Scope and applicability

The ELVIS Act applies to any entity that makes, distributes, transmits, or commercially exploits an individual’s voice or likeness in Tennessee. It covers training, producing, or hosting generative AI models that replicate or simulate a person, as well as marketplaces that sell AI-generated voice packs. The law protects living and deceased individuals, with executors helped to enforce rights. Governance programs must map Tennessee customer touchpoints, contract relationships with creators, and data processing activities to identify where the Act applies.

Governance and accountability framework

Designate an executive owner—often the chief legal officer or chief trust officer—with a direct reporting line to the board. set up a cross-functional governance forum that includes legal, privacy, cybersecurity, product, talent relations, and compliance. Update committee charters to include synthetic media risk oversight, consent management, and incident escalation. Document decision rights for approving new AI models, licensing deals, and creator partnerships, and ensure the board receives quarterly ELVIS Act compliance dashboards.

The Act requires express consent before capturing, synthesizing, or distributing someone’s voice or likeness. Implement a consent repository that stores agreements, licensing terms, scope of usage, revocation rights, and expiration dates. Embed consent verification into content ingestion workflows so no file proceeds to production without validated rights. For legacy catalogs, conduct a remediation program to collect updated consents or document risk-based exceptions approved by legal. Maintain audit trails demonstrating the consent check at each stage of production, distribution, and monetization.

Model governance and training data controls

Generative AI systems must be trained on data with appropriate rights. Maintain detailed datasets inventories showing source material, licensing status, and usage restrictions. Require model cards that document training data provenance, risk assessments, and mitigations. Apply access controls and monitoring to training datasets, ensuring developers cannot introduce unauthorized samples. Conduct periodic audits comparing model outputs to known artists to identify potential mimicry risk.

Content review and release controls

Implement pre-release review workflows that flag content for ELVIS Act risk. Use content fingerprinting, voice similarity detection, and metadata scans to identify potential impersonations. Require legal sign-off for high-risk releases, including advertising campaigns, AI voice marketplaces, and user-generated content promotions. For platforms hosting user uploads, update community guidelines, moderation policies, and automated filters to detect and block unauthorized voice or likeness use.

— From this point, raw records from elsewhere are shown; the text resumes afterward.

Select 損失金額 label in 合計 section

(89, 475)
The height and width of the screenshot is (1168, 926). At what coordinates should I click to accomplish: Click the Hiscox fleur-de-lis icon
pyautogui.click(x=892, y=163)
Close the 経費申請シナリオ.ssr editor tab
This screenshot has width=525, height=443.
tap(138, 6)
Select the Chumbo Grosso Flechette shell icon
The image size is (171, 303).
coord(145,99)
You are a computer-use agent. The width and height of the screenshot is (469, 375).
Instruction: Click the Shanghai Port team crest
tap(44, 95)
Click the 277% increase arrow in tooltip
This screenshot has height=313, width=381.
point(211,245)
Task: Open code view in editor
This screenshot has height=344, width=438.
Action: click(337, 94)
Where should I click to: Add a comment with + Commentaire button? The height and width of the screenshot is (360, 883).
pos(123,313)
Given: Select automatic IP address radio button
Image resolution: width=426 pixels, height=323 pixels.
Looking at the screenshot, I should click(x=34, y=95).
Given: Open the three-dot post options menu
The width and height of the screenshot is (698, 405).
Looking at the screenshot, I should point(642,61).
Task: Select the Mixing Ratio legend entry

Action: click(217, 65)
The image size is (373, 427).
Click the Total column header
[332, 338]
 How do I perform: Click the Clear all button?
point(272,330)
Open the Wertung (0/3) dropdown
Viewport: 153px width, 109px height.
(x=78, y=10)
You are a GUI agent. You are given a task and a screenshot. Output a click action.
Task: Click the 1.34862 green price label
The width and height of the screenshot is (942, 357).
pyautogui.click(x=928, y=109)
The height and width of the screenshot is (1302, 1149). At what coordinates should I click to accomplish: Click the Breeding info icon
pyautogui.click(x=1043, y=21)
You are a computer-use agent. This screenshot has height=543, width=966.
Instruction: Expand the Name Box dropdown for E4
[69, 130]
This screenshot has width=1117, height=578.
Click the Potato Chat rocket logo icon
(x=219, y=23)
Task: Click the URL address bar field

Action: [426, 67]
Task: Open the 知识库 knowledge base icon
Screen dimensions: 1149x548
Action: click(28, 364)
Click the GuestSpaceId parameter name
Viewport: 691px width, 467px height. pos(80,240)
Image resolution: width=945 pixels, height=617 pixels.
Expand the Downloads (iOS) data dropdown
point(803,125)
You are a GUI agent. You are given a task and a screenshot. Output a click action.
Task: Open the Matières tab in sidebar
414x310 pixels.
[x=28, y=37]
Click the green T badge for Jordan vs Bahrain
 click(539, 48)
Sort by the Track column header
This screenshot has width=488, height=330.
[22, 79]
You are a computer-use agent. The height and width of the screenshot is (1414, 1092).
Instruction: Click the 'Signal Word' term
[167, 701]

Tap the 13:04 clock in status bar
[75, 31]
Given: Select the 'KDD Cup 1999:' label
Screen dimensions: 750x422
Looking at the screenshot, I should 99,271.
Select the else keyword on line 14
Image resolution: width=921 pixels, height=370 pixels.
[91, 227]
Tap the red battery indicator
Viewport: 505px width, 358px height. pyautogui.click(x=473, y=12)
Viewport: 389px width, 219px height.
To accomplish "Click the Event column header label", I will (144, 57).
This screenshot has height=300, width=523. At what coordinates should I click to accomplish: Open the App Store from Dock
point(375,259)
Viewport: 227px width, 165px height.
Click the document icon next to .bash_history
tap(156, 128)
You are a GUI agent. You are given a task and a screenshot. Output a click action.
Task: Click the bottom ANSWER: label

Third-party and platform governance

Assess third-party vendors providing voice synthesis, dubbing, translation, or marketing services. Update contracts to include ELVIS Act compliance clauses, rights warranties, indemnities, and audit rights. Require vendors to supply evidence of consent management and AI governance practices. set up a vendor assurance program with annual questionnaires, control testing, and risk scoring. Maintain records of vendor oversight committees and remediation actions.

Incident management and reporting

Develop an incident response playbook tailored to synthetic media misuse. Define severity tiers, notification timelines, and responsibilities for engaging affected individuals, their representatives, and law enforcement when appropriate. Document procedures for takedown requests, litigation holds, and cooperation with Tennessee authorities. Maintain an incident log capturing discovery method, containment steps, corrective actions, and lessons learned. Report significant incidents to the board and include them in quarterly dashboards.

Evidence pack and audit readiness

Create an evidence room organized by control domain: governance, consent, AI model management, content review, vendor oversight, and incident response. Store policies, standard operating procedures, committee minutes, risk assessments, and audit reports. Include system screenshots showing consent verification checkpoints, content moderation dashboards, and monitoring alerts. Track key performance indicators such as percentage of catalog with refreshed consents, number of flagged content items, and time-to-remediate incidents.

Reporting workflows and board updates

Implement a monthly operational report to executives covering consent expirations, outstanding vendor attestations, AI model changes, and incident statistics. Provide the board or risk committee with quarterly summaries featuring compliance status, high-risk content decisions, and regulatory developments in other states considering similar laws. Align reporting cycles with SEC disclosure controls if synthetic media risks are material to investors.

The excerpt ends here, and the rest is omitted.